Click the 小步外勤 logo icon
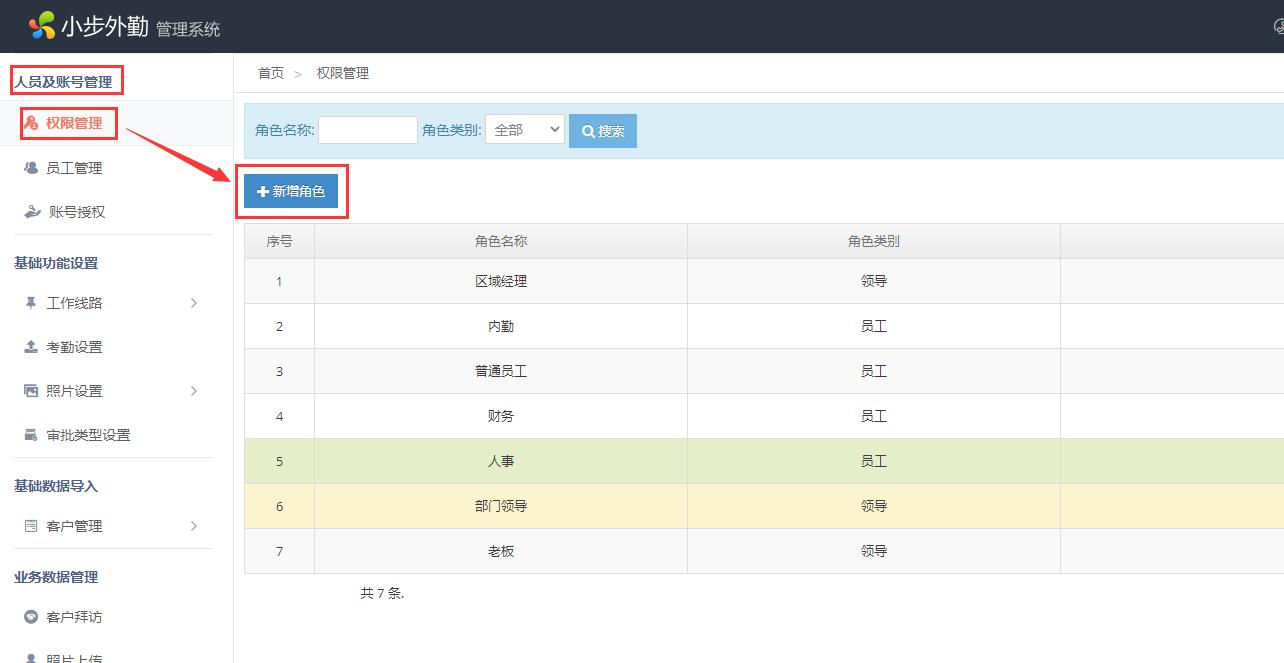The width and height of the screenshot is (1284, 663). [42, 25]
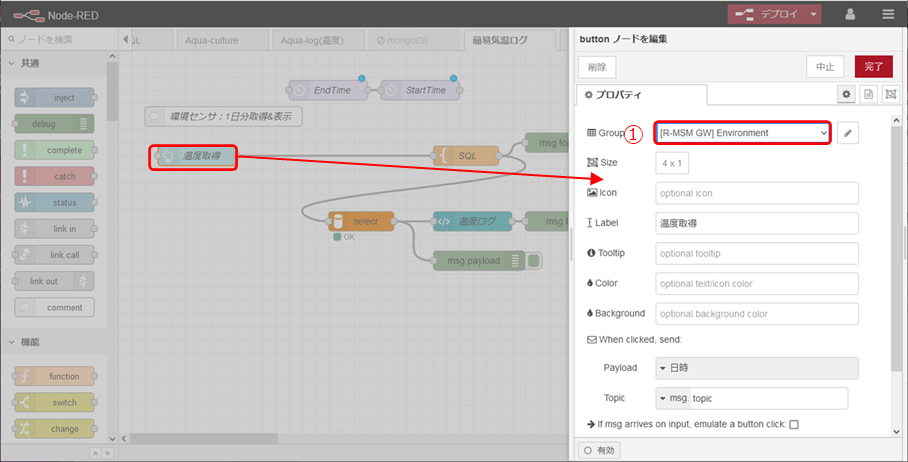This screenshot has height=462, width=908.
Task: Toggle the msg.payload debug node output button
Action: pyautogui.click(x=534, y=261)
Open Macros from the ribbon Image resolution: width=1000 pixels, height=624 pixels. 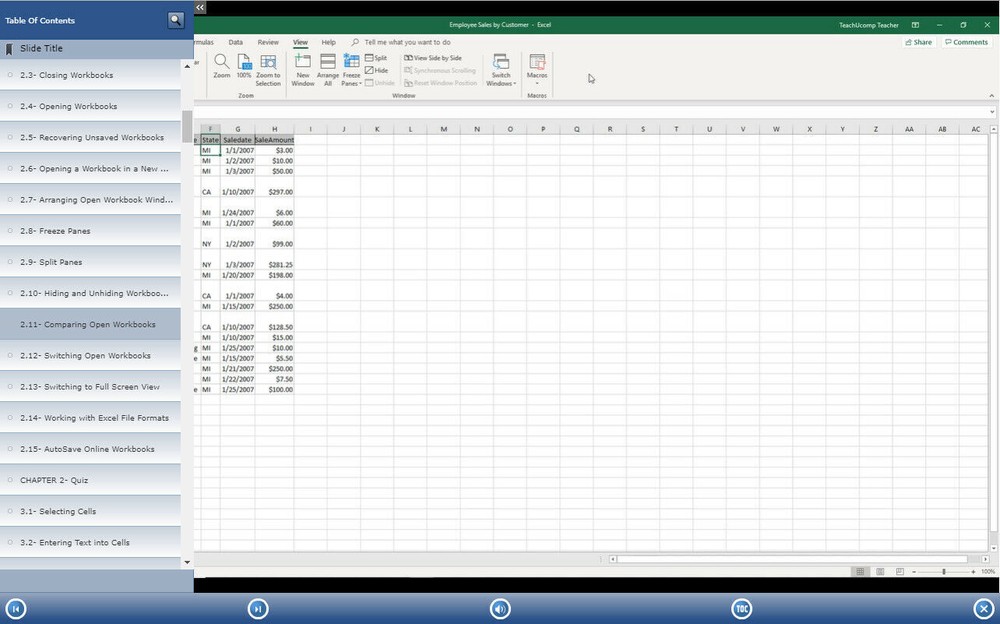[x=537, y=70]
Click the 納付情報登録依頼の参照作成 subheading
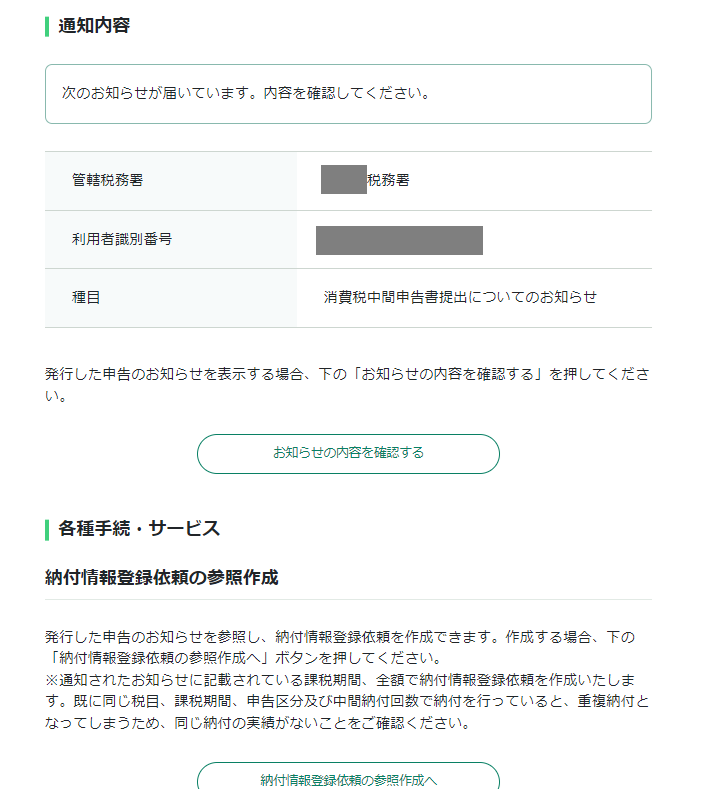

+===+

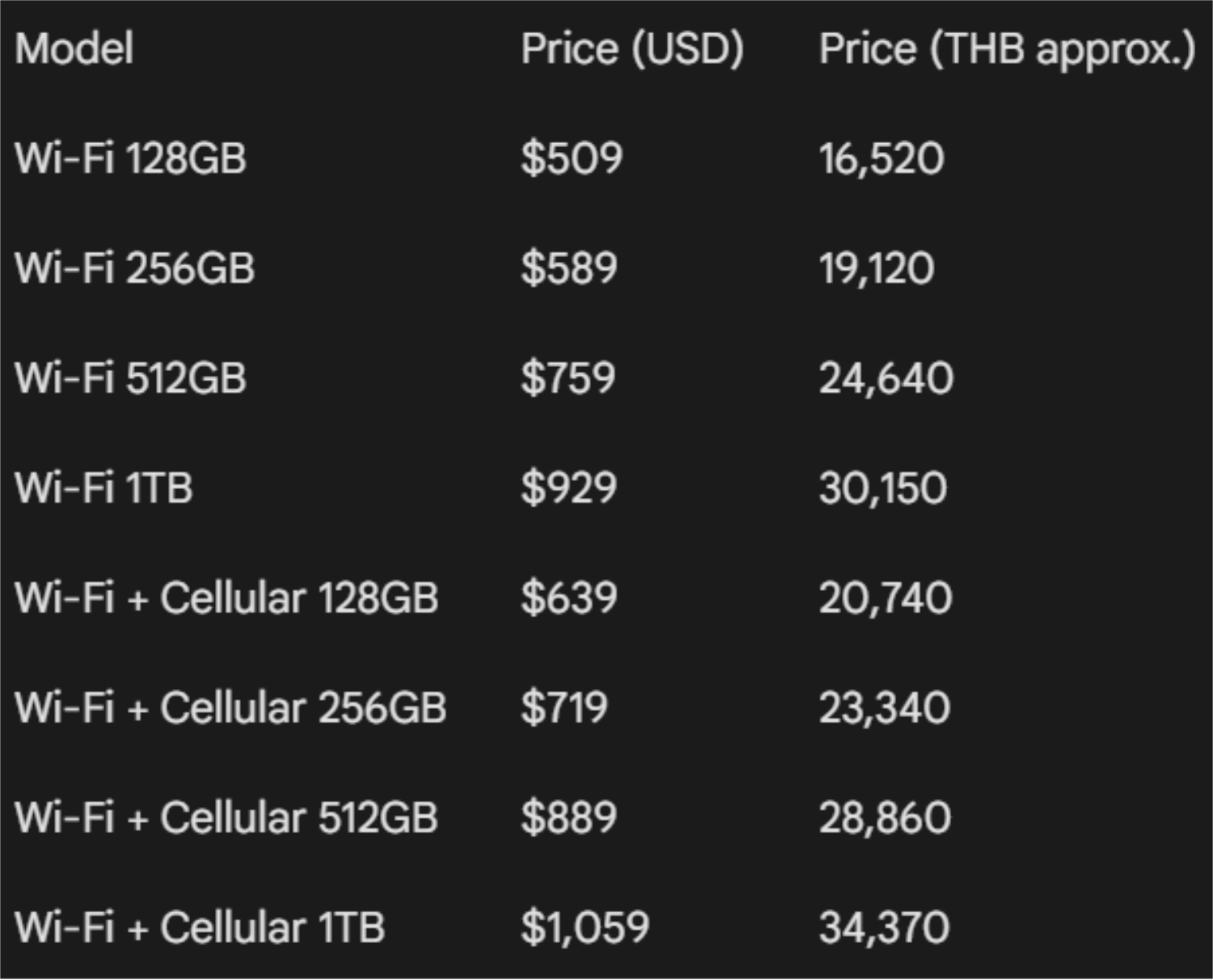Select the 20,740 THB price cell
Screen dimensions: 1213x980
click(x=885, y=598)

+===+

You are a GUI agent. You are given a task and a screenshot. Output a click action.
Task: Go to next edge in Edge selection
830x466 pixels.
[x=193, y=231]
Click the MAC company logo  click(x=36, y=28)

+===+

__What the task asks__: Look above for the line holding "You are a GUI" and the line holding "Click the MAC". Retype both, and every line between them, word for word and nothing else.

__Solution to this task__:
You are a GUI agent. You are given a task and a screenshot. Output a click action.
Task: Go to next edge in Edge selection
830x466 pixels.
[x=193, y=231]
Click the MAC company logo  click(x=36, y=28)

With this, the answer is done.